What is an internal appeal?
An internal appeal asks the insurance company to reconsider its own denial. The same company (or a contractor it hires) reviews the case again—often with someone who was not involved in the first decision.
This is different from external review, where IID assigns an independent review organization (IRO) that does not work for the carrier. Iowa law generally requires you to complete internal appeals first, with exceptions described below.
General walkthrough: Appeals roadmap. Iowa specifics below.
Iowa appeal timelines
Iowa's External Review of Health Care Coverage Decisions chapter (Iowa Code chapter 514J) works together with carrier notice requirements in IID appeal rights notices (IAC ch. 76).
How long you have to file internally
IID's model notice tells consumers to send internal appeals within 180 daysof the date you receive the plan's denial. Your actual letter controls—always use the deadline on your notice.

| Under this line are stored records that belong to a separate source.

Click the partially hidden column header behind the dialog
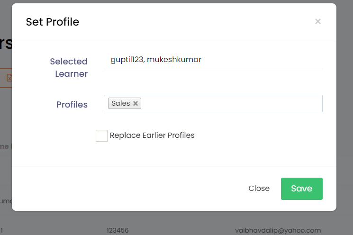Screen dimensions: 353x235 tap(5, 146)
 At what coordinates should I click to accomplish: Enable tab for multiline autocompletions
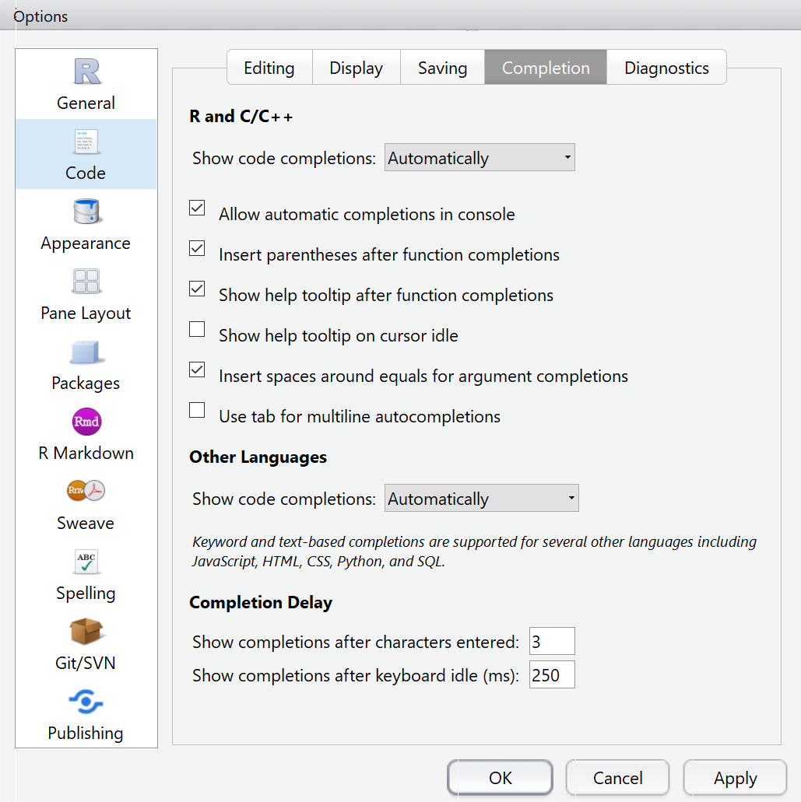click(198, 411)
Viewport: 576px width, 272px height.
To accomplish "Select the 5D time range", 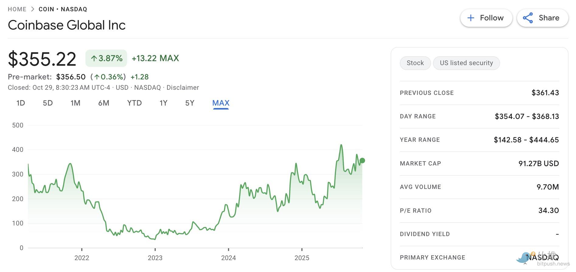I will coord(48,103).
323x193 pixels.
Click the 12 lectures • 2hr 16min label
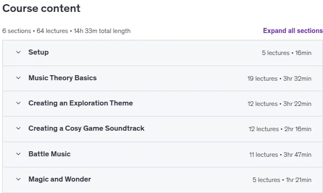pyautogui.click(x=280, y=129)
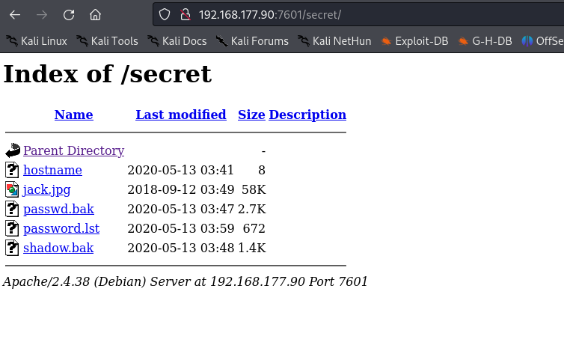
Task: Click the shield tracking protection icon
Action: click(x=165, y=14)
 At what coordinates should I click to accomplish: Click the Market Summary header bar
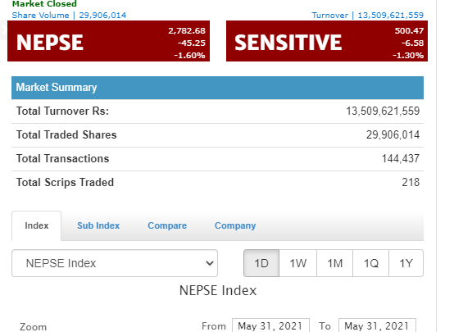coord(217,88)
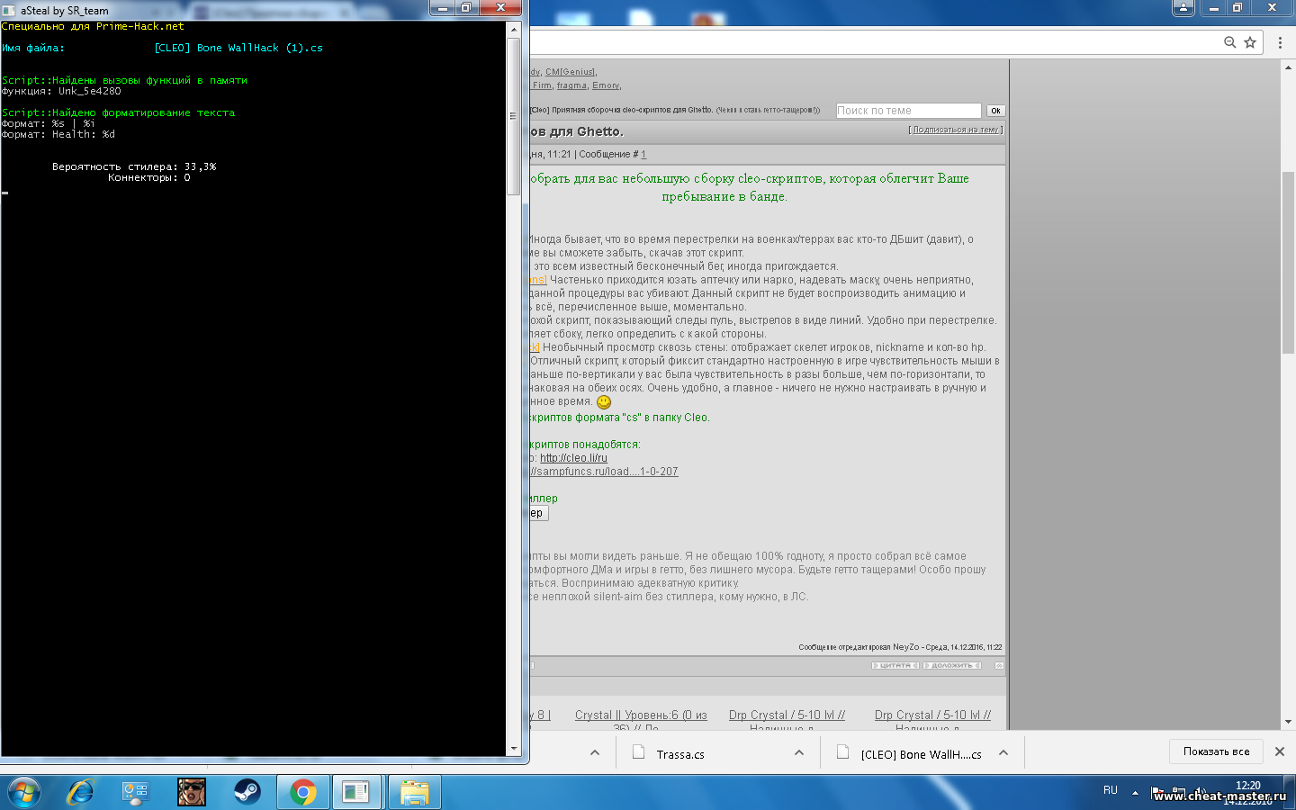Click the console window's vertical scrollbar

[514, 117]
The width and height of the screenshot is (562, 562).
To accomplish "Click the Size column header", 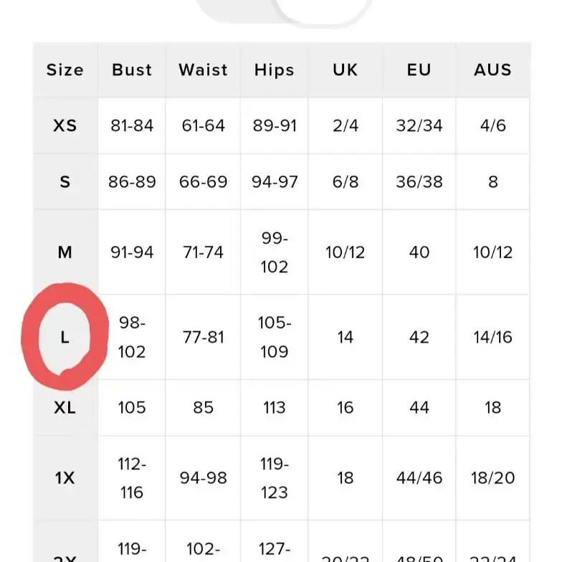I will point(65,70).
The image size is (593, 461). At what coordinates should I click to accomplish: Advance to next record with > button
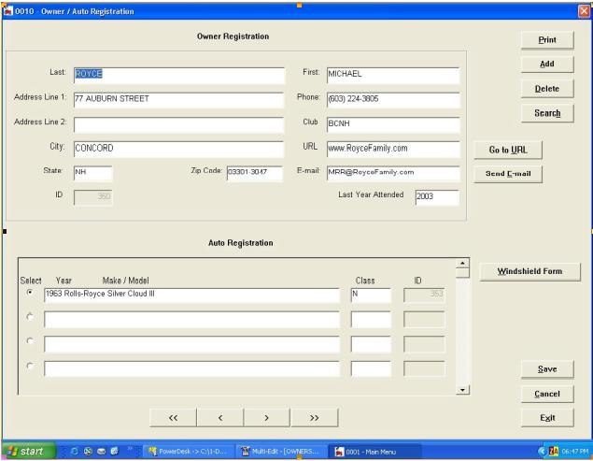click(266, 417)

How long the plan has to decide
- The carrier should notify you of its decision in writing within 30 days of receiving your internal appeal (IID consumer materials and model notice).
- Under 514J.106, if the carrier fails to issue a written decision within 30 days after you filed, you may be treated as having exhausted internal appeals and can request external review.
Urgent situations
If delay would seriously jeopardize life, health, or ability to regain maximum function, you may qualify for expedited external review under 514J.108—even in some cases before internal appeal is finished. Your treating provider may need to certify urgency. Call IID at 877-955-1212 for expedited instructions.
For urgent care while an appeal is pending, also ask the plan about continued coverage or payment during review (federal ACA protections may apply to many plans).
What the written denial must include
After an internal appeal is denied, the plan should explain how to request external review with IID contact information (514J.104).
How to file
- Read the denial letter for the appeal address, fax, portal, or phone number and the deadline.
- Request the plan's appeal form if one exists, or send a clear letter stating you are appealing an adverse determination.
- Include your member ID, claim number, and date of service so the plan can find the case quickly.
- Attach clinical records the same day if possible.
- Keep proof of submission (fax confirmation, portal screenshot, certified mail receipt).
IID consumer help: 877-955-1212 or 515-654-6600 — IID consumers.
Evidence that helps
- Letter from the treating doctor explaining medical necessity and why alternatives fail
- Recent clinical notes, test results, and treatment history
- Peer-reviewed guidelines when relevant
- Prior approvals for the same service on the same plan
Medicaid appeals
For Iowa Medicaid managed care, file a first-level appeal with your MCO within 60 days of its Notice of Action. If you disagree with the MCO's appeal decision, request a state fair hearing with Iowa HHS within 120 days of that decision.
HHS — How to appeal · Iowa Legal Aid — MCO appeals
If the MCO misses required notice or timing rules, you may qualify for deemed exhaustion and go straight to a fair hearing.
After internal appeal
If you receive a final adverse determination on medical necessity, appropriateness, setting, level of care, effectiveness, or experimental/investigational treatment, you may qualify for IID external review. File within 4 months of the final denial in most cases.
Self-funded ERISA plans may use federal external review instead — see Self-funded ERISA plans.